Problem description ::
Would you give again, exactly as written, the lines from the opening of the records to the line with "You are a computer-use agent. Screen", that line included and pictures excluded?

########

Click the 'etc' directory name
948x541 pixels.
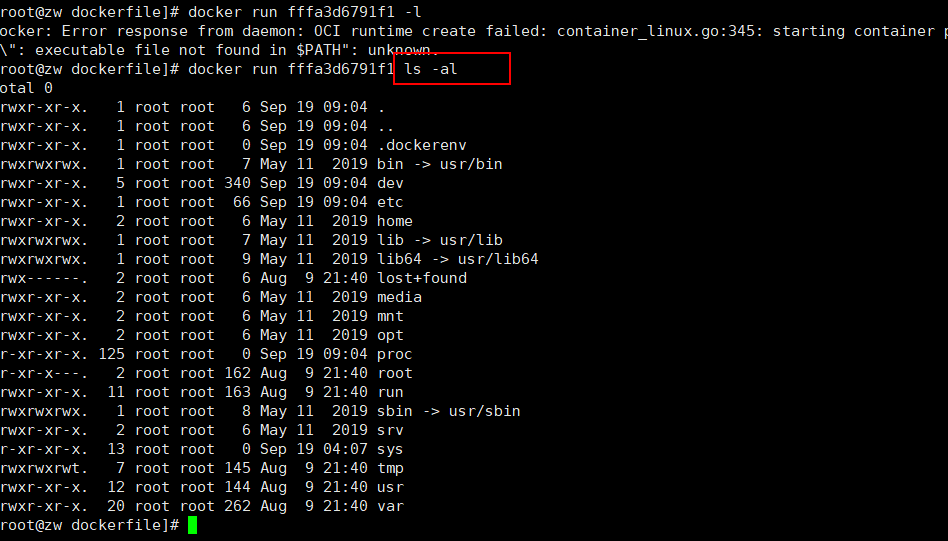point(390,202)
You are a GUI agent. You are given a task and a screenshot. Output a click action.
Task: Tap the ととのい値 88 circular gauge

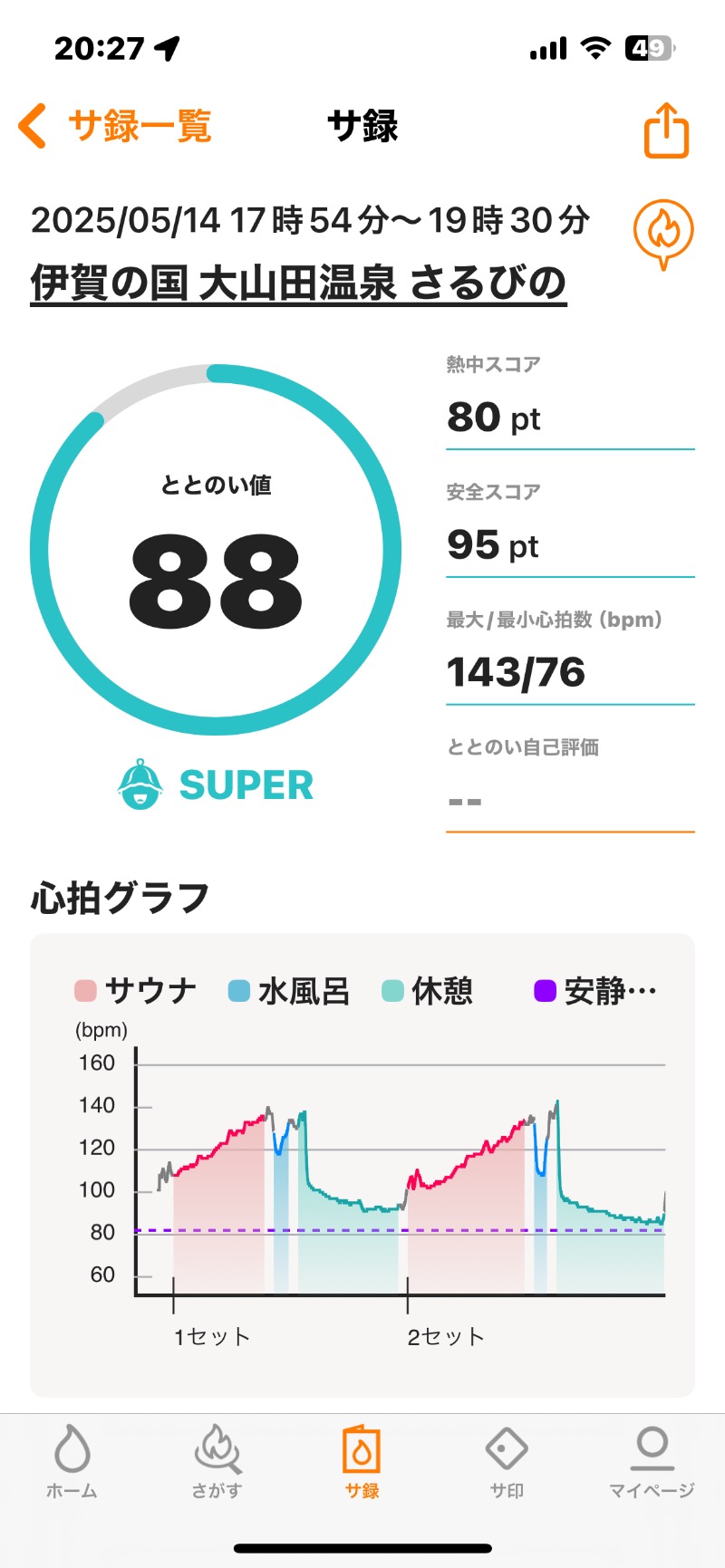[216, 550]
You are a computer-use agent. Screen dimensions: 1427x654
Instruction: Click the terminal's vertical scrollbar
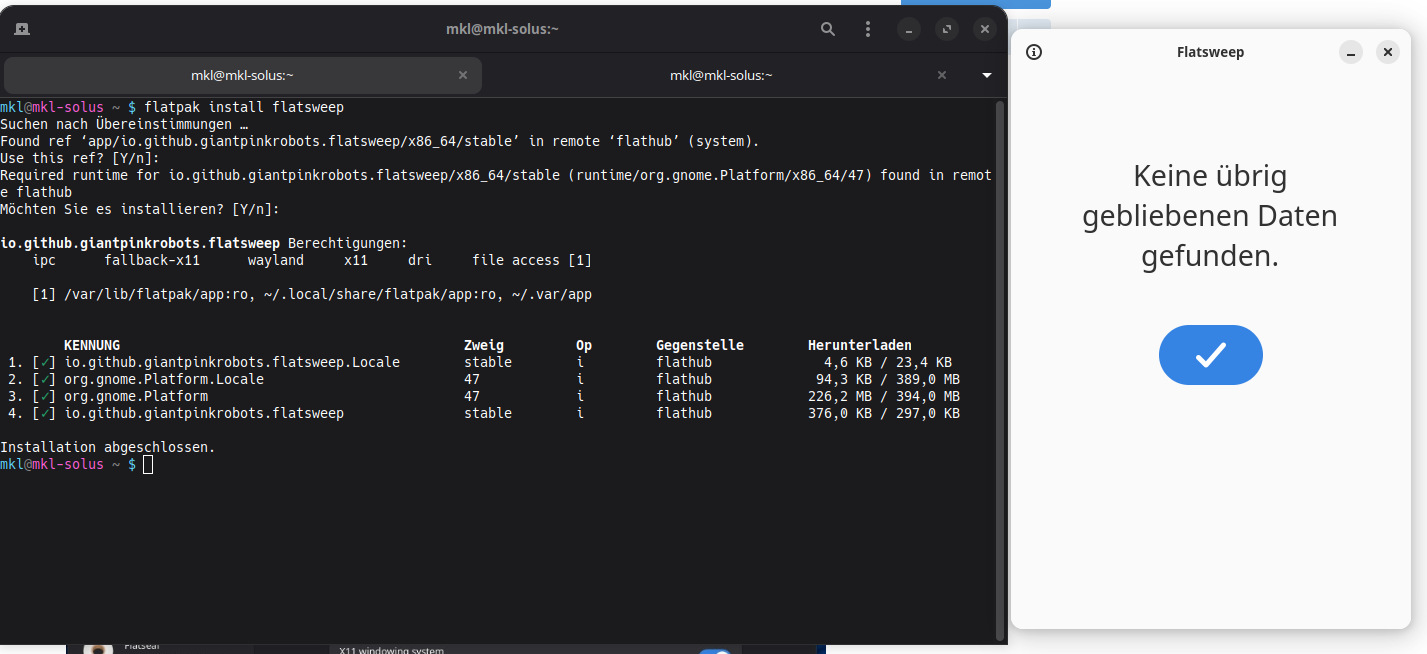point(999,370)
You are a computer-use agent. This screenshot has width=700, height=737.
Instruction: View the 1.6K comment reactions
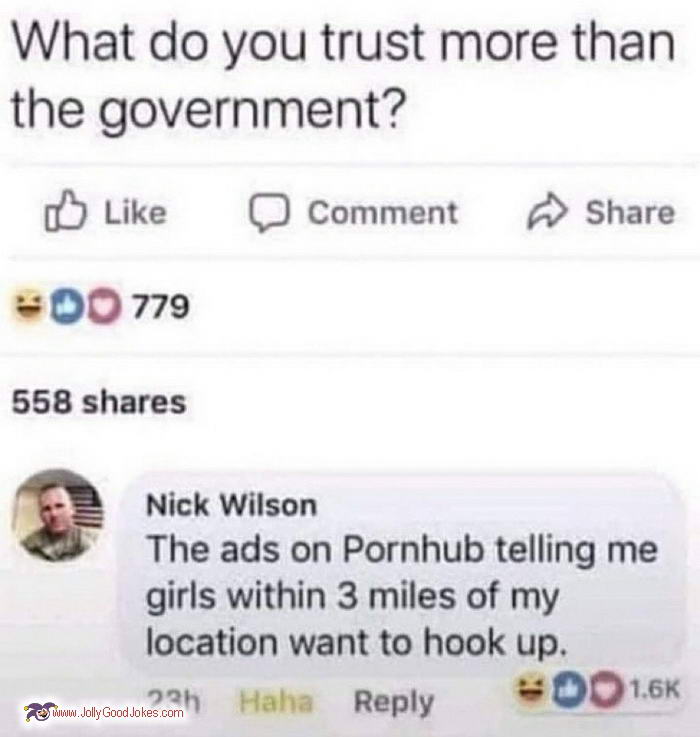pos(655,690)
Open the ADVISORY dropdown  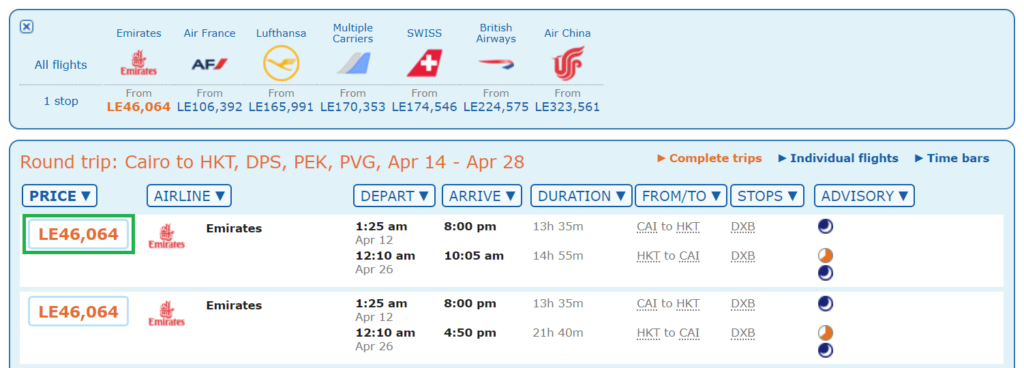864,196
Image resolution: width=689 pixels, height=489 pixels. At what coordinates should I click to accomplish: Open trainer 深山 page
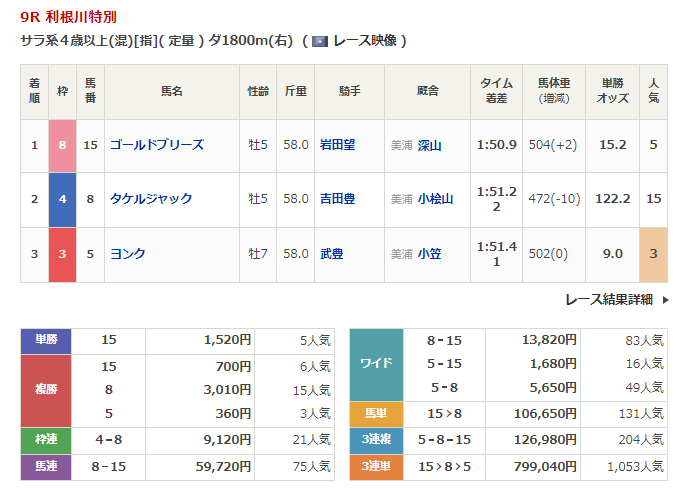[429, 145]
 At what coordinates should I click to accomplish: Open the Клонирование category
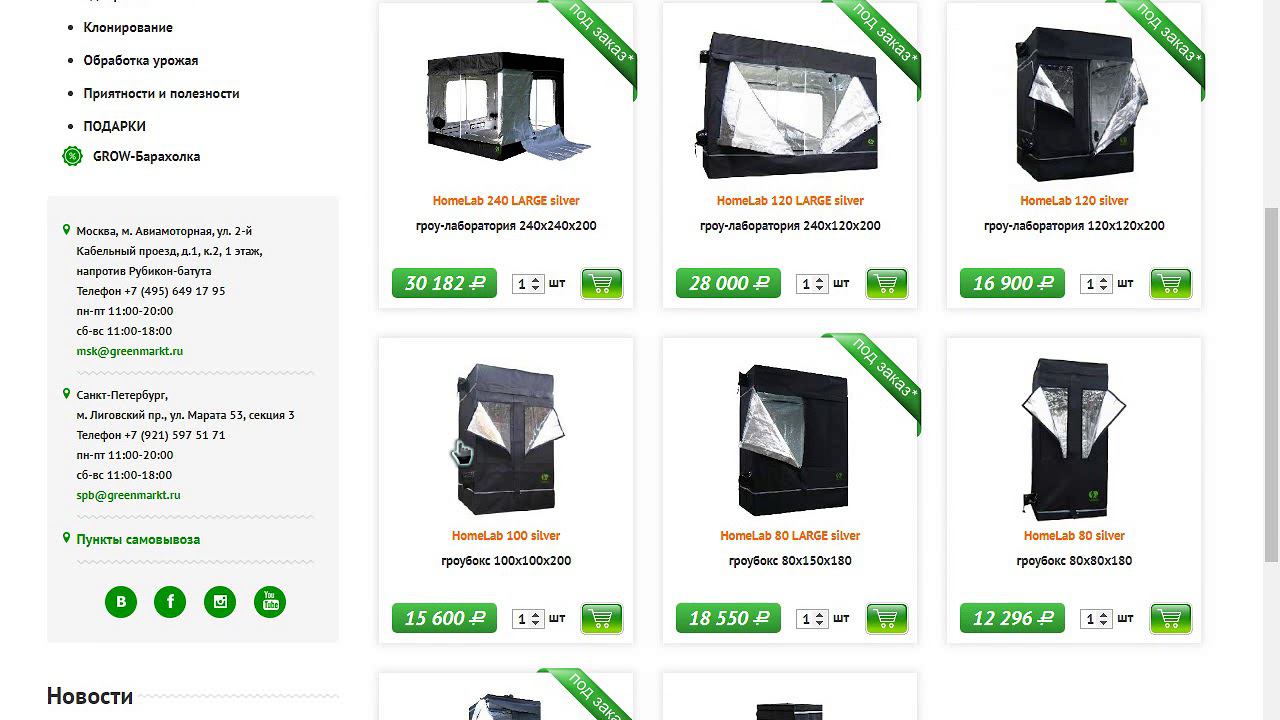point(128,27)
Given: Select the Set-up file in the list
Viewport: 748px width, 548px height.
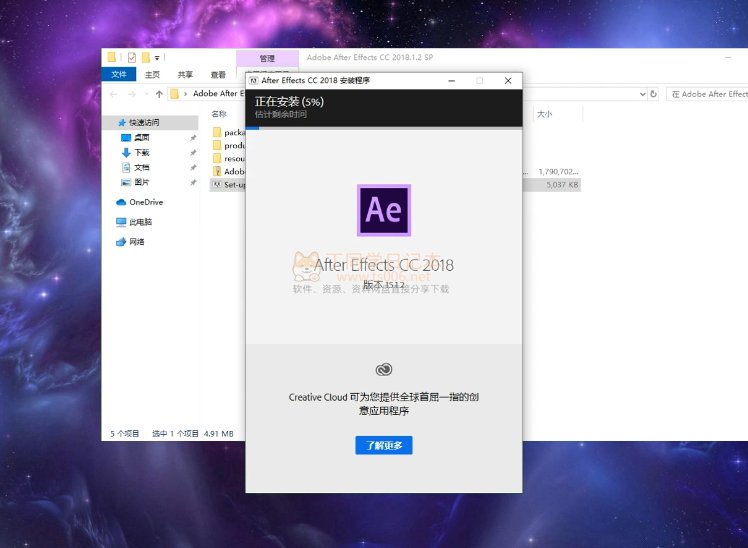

########

Final answer ::
Click the 'etc' directory name
948x541 pixels.
point(390,202)
You are a GUI agent. You are given a task and a screenshot. Output a click action.
Task: Tap the ととのい値 88 circular gauge

[216, 550]
You are a computer-use agent. Screen dimensions: 1427x654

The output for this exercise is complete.